• _Exercise aim_
An exact copy of the records is needed; please leave the images out.

• • • •

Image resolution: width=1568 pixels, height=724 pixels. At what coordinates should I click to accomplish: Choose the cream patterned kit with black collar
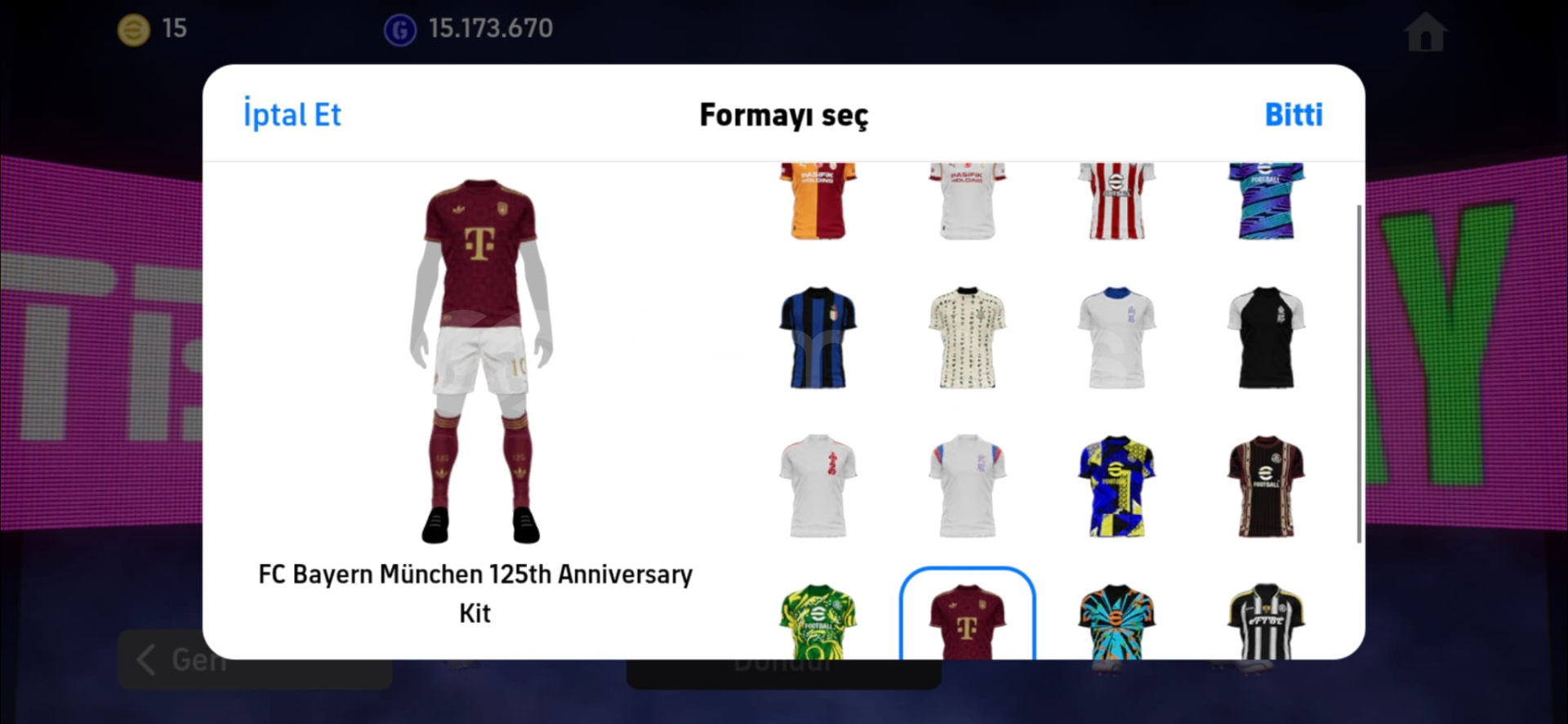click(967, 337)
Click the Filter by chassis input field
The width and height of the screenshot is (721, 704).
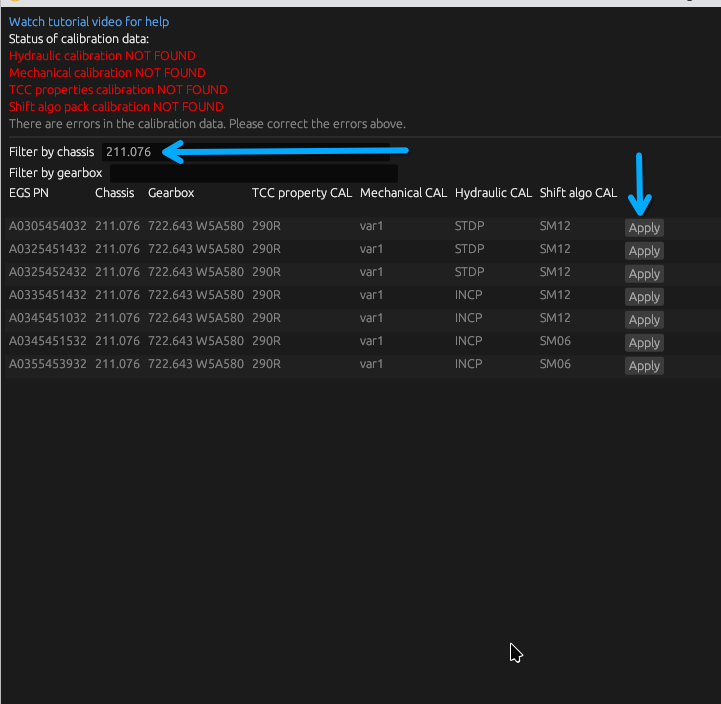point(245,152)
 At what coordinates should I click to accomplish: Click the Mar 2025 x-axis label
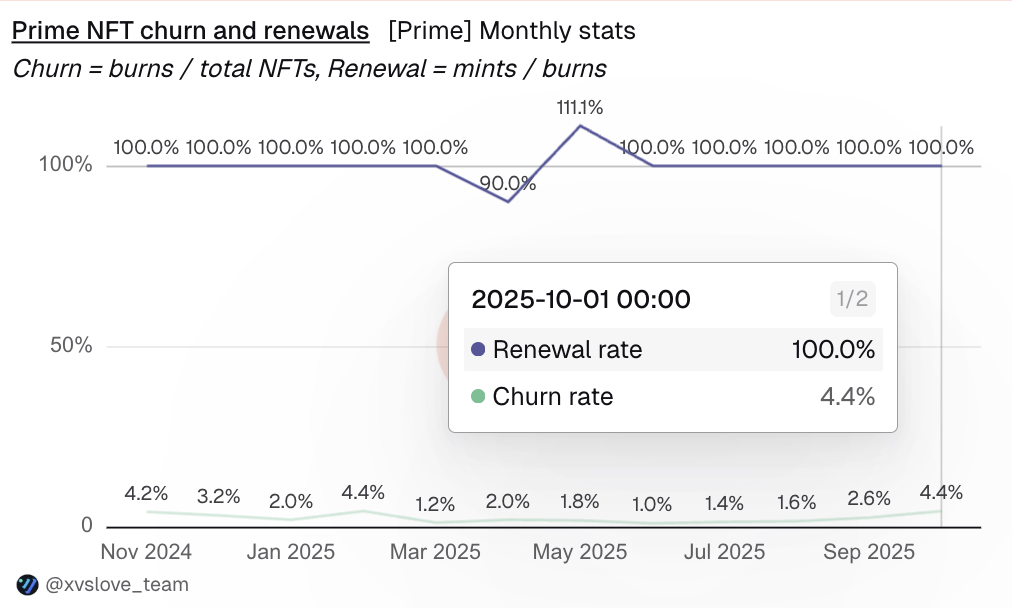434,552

• • • •

• _Answer space_
Image resolution: width=1568 pixels, height=724 pixels. At what coordinates should I click to accomplish: Choose the cream patterned kit with black collar
click(967, 337)
Click the Filter by chassis input field
The width and height of the screenshot is (721, 704).
point(245,152)
 At what coordinates should I click to accomplish: Click the Mar 2025 x-axis label
434,552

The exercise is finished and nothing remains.